# Baseline

In [1]:
import os
import os.path
import numpy as np
import time
from tqdm import tqdm

assert os.path.exists('data')

In [2]:
def load_dataset(data_source_filename):
    print("Loading %s... " % data_source_filename.split("/")[-1], end="")
    t = time.time()
    dataset = dict()
    with np.load(data_source_filename, allow_pickle=True) as source_file:
        for key in source_file.keys():
            dataset[key] = source_file[key].tolist()
    print("done (%.1fs)" % (time.time()-t), flush=True)
    return dataset

data_source_filenames = [os.path.join('data', fn) for fn in os.listdir('data')
                        if os.path.isfile(os.path.join('data', fn)) and fn[-3:]=='npz']
data_source_filenames

['data/StClare_facs_danish.npz',
 'data/SDHK_Latin.npz',
 'data/StClare_facs_latin.npz',
 'data/StClare_dipl_danish.npz',
 'data/StClare_dipl_latin.npz',
 'data/SDHK_Swedish.npz',
 'data/Colonia.npz',
 'data/SemEval2015.npz']

In [3]:
bin_width = 25

In [5]:
#dataset.keys()

In [20]:
from collections import Counter

#np.random.seed(42)

for data_source_filename in data_source_filenames:
    dataset = load_dataset(data_source_filename)
    
    results = {}
    if 'baseline' in dataset.keys():
        dataset.pop('baseline')
        

    y = np.asarray([np.mean(item['date']) if type(item['date']) is tuple else item['date'] for item in dataset['data']], np.int)
    y = bin_width*(y//bin_width)


    train, dev, test = dataset["folds"]["train"], dataset["folds"]["val"], dataset["folds"]["test"]
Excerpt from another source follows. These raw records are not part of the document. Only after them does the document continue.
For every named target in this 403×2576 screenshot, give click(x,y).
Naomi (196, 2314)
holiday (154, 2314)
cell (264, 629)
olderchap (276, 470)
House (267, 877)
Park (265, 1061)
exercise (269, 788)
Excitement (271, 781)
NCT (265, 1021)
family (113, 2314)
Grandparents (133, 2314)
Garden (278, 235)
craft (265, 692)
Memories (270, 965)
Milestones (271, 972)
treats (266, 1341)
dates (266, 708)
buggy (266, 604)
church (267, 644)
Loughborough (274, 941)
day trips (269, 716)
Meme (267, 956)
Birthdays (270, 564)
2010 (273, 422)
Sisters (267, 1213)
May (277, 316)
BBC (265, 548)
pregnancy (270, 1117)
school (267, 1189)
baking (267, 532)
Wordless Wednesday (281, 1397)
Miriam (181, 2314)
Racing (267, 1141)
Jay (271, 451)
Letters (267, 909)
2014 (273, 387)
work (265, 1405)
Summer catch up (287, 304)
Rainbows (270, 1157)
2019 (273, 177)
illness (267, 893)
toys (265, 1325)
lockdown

    print(" Classes in data: %s" % np.unique(y))
    print(" Classes in train and dev: %s" % np.unique(y[train+dev]))        
    print(" Classes in test: %s" % np.unique(y[test]))                

    most_common, _ = Counter(y[train+dev]).most_common(1)[0]
    mle_pred = [most_common]*len(test)
    mle=100*sum(mle_pred==y[test])/len(test)

    uniform_pred = np.random.choice(np.unique(y[dev+train]), size=len(test), replace=True)

    uniform = 100*np.mean([np.sum(np.random.choice(np.unique(y[dev+train]), size=len(test), replace=True)==y[test])/len(test) for i in range(100000)])
    #uniform = 100*np.sum(uniform_pred==y[test])/len(test)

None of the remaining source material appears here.